• [Task goal]
Which lines of the material contain the word "Select"? Show each one.

• [Data extracts]
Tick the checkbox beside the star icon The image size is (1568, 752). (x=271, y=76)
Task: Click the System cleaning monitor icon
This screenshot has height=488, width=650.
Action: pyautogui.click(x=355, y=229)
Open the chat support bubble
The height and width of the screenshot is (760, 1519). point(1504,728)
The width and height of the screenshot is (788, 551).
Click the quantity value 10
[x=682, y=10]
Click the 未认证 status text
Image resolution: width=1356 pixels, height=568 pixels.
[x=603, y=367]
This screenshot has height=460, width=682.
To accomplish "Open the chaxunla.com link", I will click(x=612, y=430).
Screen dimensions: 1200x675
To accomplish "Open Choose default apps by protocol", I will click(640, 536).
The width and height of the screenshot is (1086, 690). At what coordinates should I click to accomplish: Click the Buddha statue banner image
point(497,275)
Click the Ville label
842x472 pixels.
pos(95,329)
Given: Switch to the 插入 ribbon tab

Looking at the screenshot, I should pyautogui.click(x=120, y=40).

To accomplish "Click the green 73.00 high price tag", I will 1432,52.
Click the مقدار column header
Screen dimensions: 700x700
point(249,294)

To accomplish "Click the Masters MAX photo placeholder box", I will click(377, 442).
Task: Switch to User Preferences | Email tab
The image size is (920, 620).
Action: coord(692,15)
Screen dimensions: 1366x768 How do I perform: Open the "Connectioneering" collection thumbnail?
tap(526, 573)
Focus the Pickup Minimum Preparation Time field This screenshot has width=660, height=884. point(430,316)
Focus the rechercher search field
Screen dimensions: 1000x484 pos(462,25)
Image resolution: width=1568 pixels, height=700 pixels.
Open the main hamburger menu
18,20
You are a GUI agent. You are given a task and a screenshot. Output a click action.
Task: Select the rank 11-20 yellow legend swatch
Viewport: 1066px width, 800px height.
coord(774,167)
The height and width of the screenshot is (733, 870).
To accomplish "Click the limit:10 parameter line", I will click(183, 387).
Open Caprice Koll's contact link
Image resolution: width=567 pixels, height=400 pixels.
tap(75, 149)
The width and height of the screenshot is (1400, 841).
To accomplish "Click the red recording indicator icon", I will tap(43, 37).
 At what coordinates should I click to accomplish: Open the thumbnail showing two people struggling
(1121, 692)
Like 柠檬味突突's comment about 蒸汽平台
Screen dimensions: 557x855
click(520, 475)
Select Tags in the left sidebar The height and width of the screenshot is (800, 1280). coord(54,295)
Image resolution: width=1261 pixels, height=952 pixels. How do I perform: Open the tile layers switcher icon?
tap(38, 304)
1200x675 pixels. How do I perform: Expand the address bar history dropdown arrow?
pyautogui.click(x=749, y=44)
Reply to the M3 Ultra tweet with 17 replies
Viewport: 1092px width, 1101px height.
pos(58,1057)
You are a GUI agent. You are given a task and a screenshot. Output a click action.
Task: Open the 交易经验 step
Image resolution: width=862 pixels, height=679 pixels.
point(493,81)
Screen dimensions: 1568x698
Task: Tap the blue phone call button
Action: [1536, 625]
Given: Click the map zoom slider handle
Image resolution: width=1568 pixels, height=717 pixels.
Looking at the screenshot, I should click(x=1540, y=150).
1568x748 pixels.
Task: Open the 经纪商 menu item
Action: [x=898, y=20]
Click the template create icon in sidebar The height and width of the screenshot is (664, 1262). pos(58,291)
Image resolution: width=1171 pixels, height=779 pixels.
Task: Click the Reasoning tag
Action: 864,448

• [Output below]
Task: Select the rank 11-20 yellow legend swatch
Select Tags in the left sidebar The height and width of the screenshot is (800, 1280). coord(54,295)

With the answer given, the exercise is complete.